[Collected data entries]
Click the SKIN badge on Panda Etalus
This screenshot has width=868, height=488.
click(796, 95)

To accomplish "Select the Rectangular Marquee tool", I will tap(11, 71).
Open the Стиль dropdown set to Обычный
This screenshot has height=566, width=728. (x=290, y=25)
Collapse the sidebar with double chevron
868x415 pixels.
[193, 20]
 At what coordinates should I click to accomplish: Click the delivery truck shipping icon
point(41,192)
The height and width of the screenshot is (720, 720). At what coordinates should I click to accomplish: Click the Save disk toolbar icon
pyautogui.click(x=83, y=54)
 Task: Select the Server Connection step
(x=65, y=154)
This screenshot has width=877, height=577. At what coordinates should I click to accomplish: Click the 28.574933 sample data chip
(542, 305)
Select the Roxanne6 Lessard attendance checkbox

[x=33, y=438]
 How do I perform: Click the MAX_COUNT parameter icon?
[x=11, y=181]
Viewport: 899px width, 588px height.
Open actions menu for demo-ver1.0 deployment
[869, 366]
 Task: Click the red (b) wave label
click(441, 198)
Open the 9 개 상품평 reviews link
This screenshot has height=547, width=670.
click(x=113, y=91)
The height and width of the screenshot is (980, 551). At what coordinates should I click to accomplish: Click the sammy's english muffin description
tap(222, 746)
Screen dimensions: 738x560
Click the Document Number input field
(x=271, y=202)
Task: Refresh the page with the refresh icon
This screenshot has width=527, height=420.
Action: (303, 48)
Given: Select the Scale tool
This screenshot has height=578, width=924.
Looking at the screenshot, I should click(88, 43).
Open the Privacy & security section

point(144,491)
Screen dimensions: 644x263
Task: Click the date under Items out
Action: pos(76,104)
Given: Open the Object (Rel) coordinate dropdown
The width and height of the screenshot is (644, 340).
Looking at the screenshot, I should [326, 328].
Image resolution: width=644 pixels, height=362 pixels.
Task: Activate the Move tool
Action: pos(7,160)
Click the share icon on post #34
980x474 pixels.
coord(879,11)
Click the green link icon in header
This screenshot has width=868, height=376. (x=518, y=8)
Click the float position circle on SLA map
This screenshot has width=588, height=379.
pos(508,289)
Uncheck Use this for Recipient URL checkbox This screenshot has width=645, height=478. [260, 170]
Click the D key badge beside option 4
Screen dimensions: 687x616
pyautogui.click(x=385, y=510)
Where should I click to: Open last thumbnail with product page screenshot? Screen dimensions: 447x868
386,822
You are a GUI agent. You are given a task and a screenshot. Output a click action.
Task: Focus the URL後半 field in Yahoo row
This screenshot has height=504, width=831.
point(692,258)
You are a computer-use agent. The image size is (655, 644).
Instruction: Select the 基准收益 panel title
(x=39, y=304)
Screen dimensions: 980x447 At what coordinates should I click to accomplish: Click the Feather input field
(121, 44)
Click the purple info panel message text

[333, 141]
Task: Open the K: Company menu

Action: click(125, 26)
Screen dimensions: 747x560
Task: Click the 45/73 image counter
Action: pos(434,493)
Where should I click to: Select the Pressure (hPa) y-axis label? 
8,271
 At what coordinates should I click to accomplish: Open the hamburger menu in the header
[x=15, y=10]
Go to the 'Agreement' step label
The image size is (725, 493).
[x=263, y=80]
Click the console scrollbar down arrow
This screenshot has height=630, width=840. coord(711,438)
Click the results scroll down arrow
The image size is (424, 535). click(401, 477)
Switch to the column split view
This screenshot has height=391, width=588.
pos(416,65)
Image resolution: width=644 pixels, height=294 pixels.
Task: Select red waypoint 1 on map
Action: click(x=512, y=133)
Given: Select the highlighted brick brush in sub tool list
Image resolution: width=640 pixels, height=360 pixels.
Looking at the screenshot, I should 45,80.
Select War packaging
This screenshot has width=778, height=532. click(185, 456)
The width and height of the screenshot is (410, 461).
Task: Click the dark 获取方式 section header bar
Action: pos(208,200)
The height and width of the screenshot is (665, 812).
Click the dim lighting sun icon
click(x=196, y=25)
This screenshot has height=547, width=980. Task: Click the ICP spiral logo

BRIEF -
Whenever a line above has the word "agent" in it, copy that line.

WRITTEN ANSWER -
You are a GUI agent. You are given a task and a screenshot. Output a click action.
You are a computer-use agent. The image size is (655, 644).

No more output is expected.